Pero, ¿puede acaso ser fácil el quinto año de una mentira? El rostro se pone tenso y acalambrado bajo la máscara constante, la voz se vuelve chillona, el criterio deshumanizado. ¿Se habría convertido, tal vez, en una solterona insoportable?
Es tan difícil juzgarse uno mismo, en una residencia en la cual uno no puede, como en casa, descargar su malhumor sobre la madre. En una residencia, entre sus iguales, uno se acostumbra a verse bajo el peor aspecto.
Excepto Gleb Nerzhin, nadie, absolutamente nadie, podría comprenderla.
Pero Gleb tampoco la entendía. No le había dicho nada —qué hacer, cómo vivir. Sólo le había dicho que no existía fin para su condena.

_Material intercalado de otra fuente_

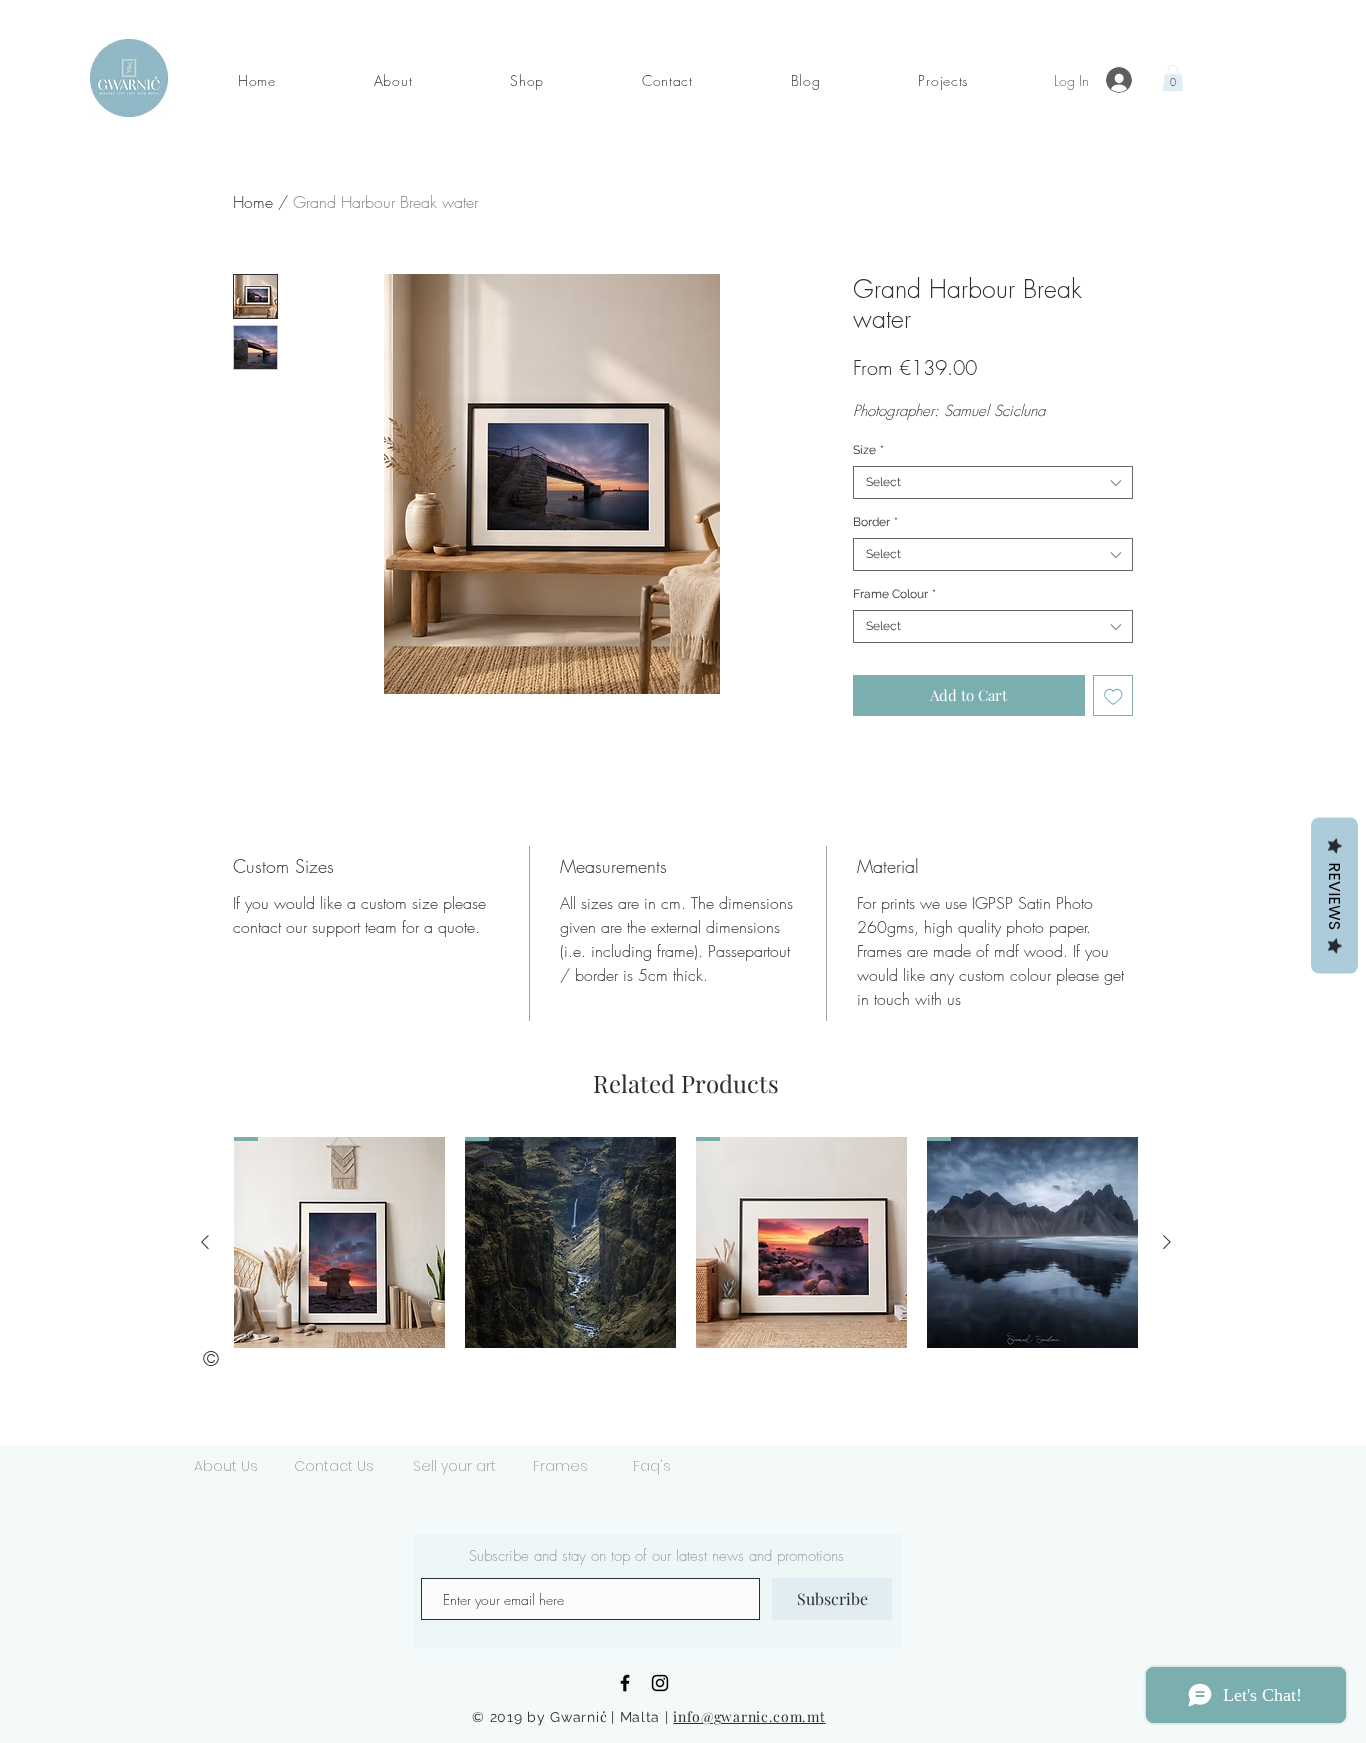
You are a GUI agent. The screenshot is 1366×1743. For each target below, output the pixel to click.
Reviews (1334, 895)
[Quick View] (339, 1242)
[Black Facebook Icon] (625, 1683)
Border (875, 522)
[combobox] (993, 482)
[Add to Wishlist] (1113, 695)
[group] (686, 1242)
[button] (393, 80)
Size (868, 450)
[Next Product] (1167, 1242)
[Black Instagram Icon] (660, 1683)
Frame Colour (894, 594)
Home (253, 202)
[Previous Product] (205, 1242)
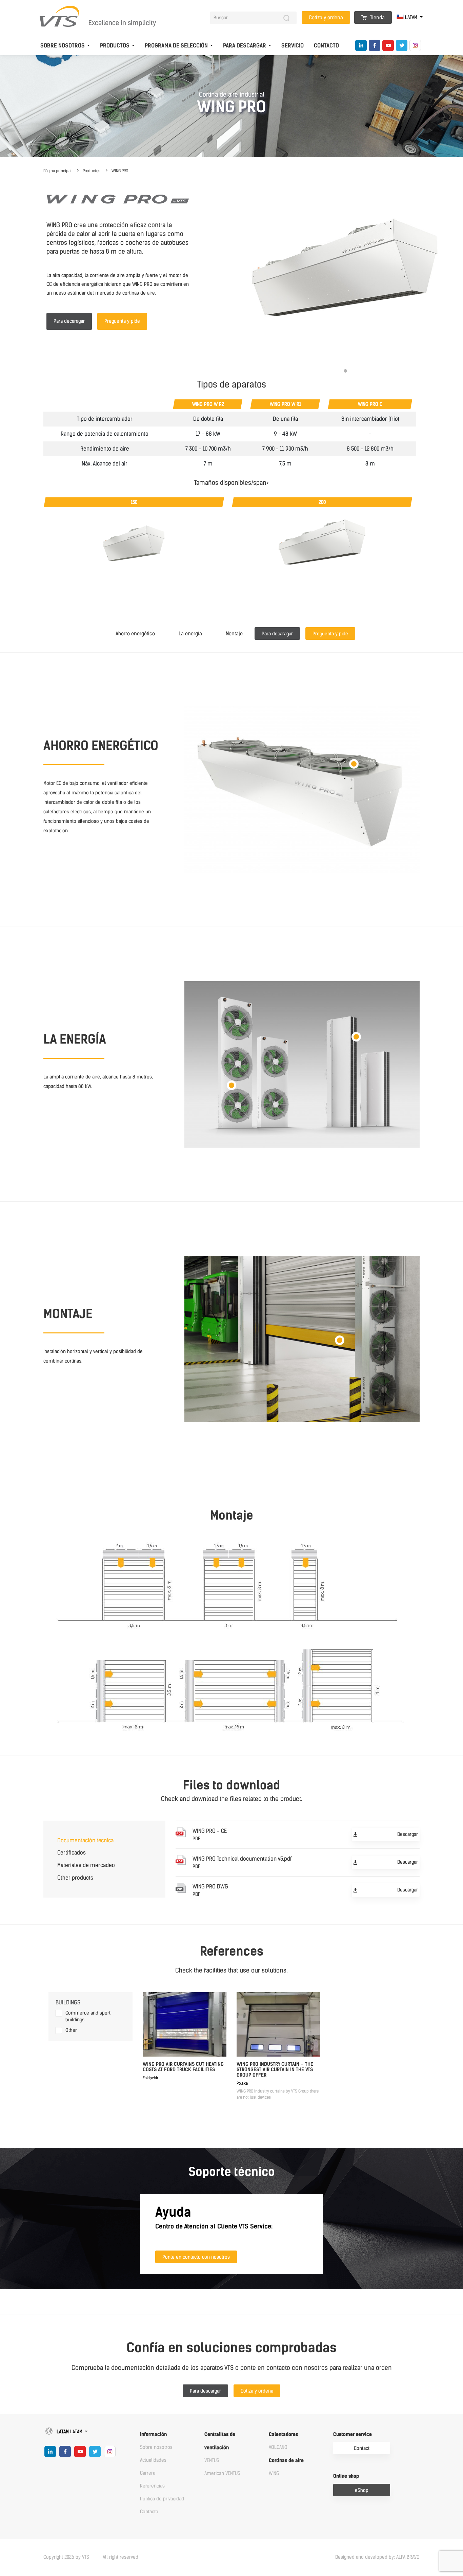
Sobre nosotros (62, 45)
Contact (361, 2448)
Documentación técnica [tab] (85, 1840)
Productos (114, 45)
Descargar (407, 1834)
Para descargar (244, 45)
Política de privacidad (162, 2499)
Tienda (377, 18)
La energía (190, 634)
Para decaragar (69, 321)
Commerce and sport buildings (87, 2016)
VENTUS (211, 2460)
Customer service (352, 2434)
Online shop (346, 2476)
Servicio (292, 45)
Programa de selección (176, 45)
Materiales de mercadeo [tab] (86, 1865)
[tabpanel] (345, 275)
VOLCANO (278, 2447)
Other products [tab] (75, 1878)
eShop (361, 2490)
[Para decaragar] (280, 627)
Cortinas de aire (286, 2460)
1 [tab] (345, 371)
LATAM (411, 17)
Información (153, 2434)
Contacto (326, 45)
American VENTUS (222, 2473)
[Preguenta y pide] (332, 627)
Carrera (147, 2473)
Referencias (152, 2486)
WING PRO (120, 171)
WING (274, 2473)
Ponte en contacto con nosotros (196, 2257)
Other (71, 2030)
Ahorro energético (135, 634)
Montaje (234, 634)
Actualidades (153, 2460)
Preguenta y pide (122, 321)
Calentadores (283, 2434)
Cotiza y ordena (326, 18)
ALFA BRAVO (408, 2557)
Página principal (57, 171)
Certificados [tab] (71, 1852)
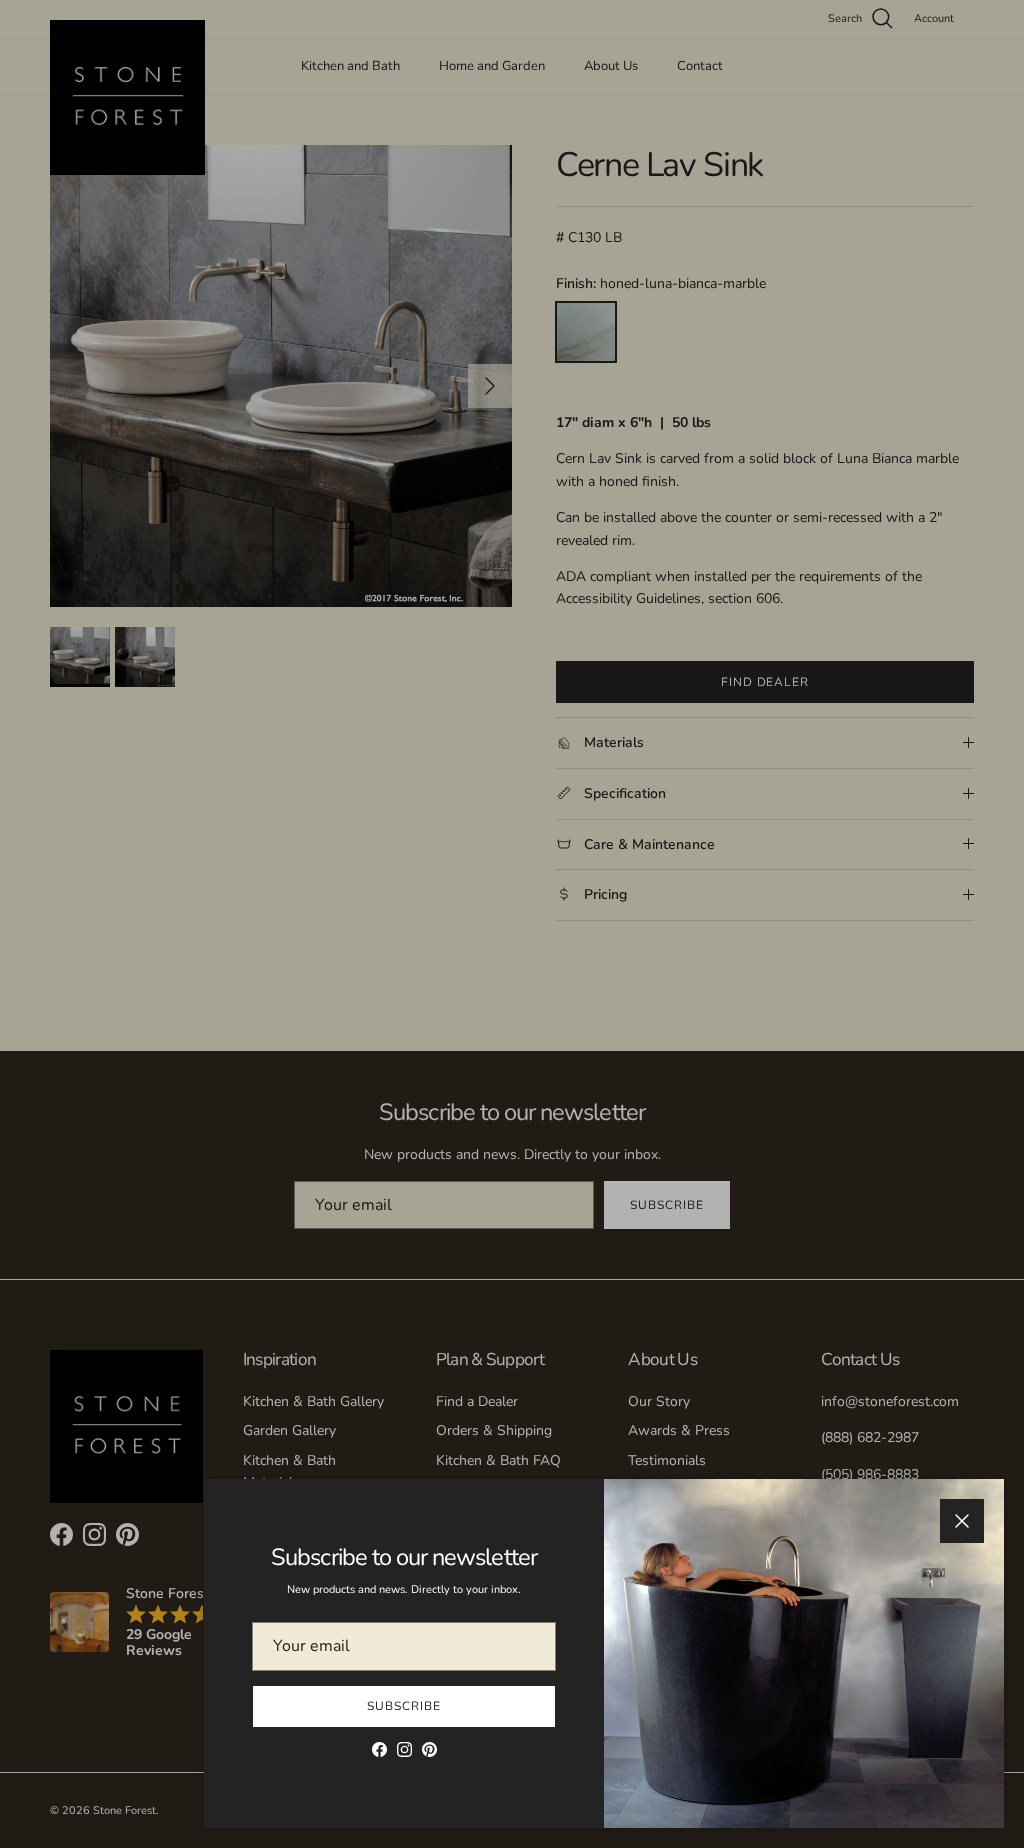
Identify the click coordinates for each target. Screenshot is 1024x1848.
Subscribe (404, 1706)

Con unas pocas frases rápidas y confidenciales, había derribado todo lo que la venía manteniendo día a día, toda su fe, sus esperanzas, todo lo que la había sostenido en su soledad.
¡No habría fin para su condena!
Eso quería decir que no la necesitaba.
¡Oh, Dios, Dios!
Nadya yacía estirada. Con ojos abiertos y fijos miraba, entre la almohada y la manta, un trocito de pared —y no podía entender, no quería entender qué clase de luz había en el cuarto. Parecía muy oscuro, pero, sin embargo, podía reconocer las ampollas en la conocida pintura ocre.
Repentinamente oyó, a través de la almohada, el especial tamborileo sobre la puerta de madera, doce golpecitos como arvejas cayendo en una cacerola, tres veces cuatro dedos. Aun antes que Dasha le dijera—: ¡Nadya!, Shchagov está aquí. ¿No te vas a levantar? Nadya había arrojada la almohada, alisando su pollera que estaba arrollada hasta la cintura, se había pasado un peine y se ponía los zapatos.
Bajo la luz quieta y apagada del medio voltaje, Muza la vio precipitarse y se apartó bruscamente.
Dasha se apuró a arreglar la cama de Lyuda y recogió las cosas dispersas por el cuarto.
Entonces hicieron entrar al visitante.
Shchagov entró con su viejo capote militar echado sobre los hombros. Era alto, con porte marcial. Podía inclinarse, pero sin doblar la espalda. Sus movimientos eran sobrios y controlados.
—¿Cómo les va?, gentiles señoras, — dijo en tono condescendiente— Vine a ver cómo pasaban su tiempo sin suficiente luz —y a hacer lo propio. Es para morirse de aburrimiento.